Supplied records =>
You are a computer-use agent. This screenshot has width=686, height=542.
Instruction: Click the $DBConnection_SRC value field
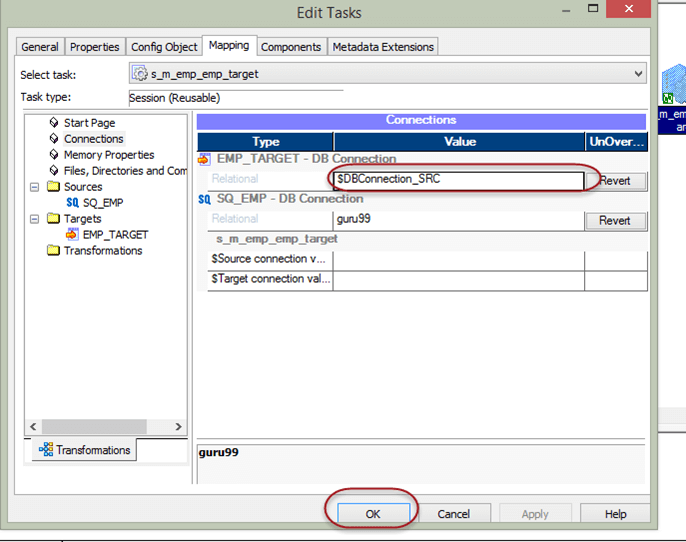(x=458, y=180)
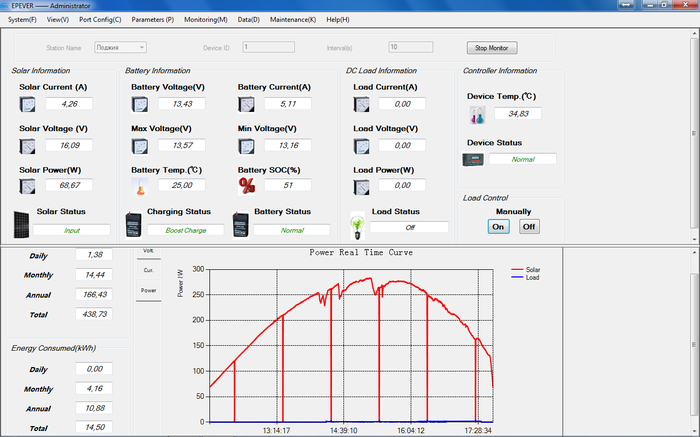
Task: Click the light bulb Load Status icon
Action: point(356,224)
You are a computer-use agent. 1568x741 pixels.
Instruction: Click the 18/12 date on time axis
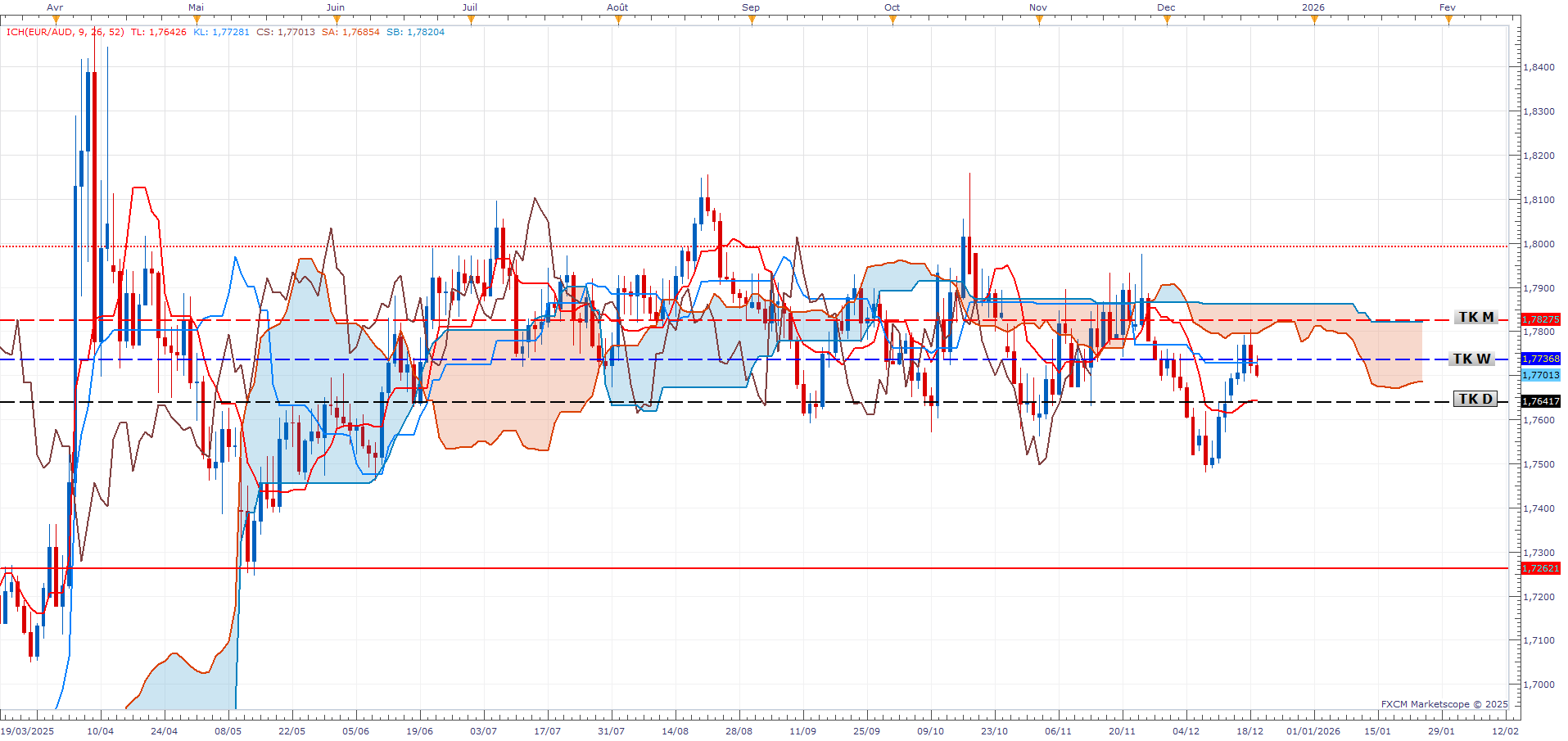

What the exercise asks => Output the material word for word, omitting its pictures.

Exercise result =>
You are a computer-use agent. This screenshot has width=686, height=542.
Instruction: Click the $DBConnection_SRC value field
(x=458, y=180)
Task: Click the light bulb Load Status icon
Action: point(356,224)
You are a computer-use agent. 1568x741 pixels.
Instruction: Click the 18/12 date on time axis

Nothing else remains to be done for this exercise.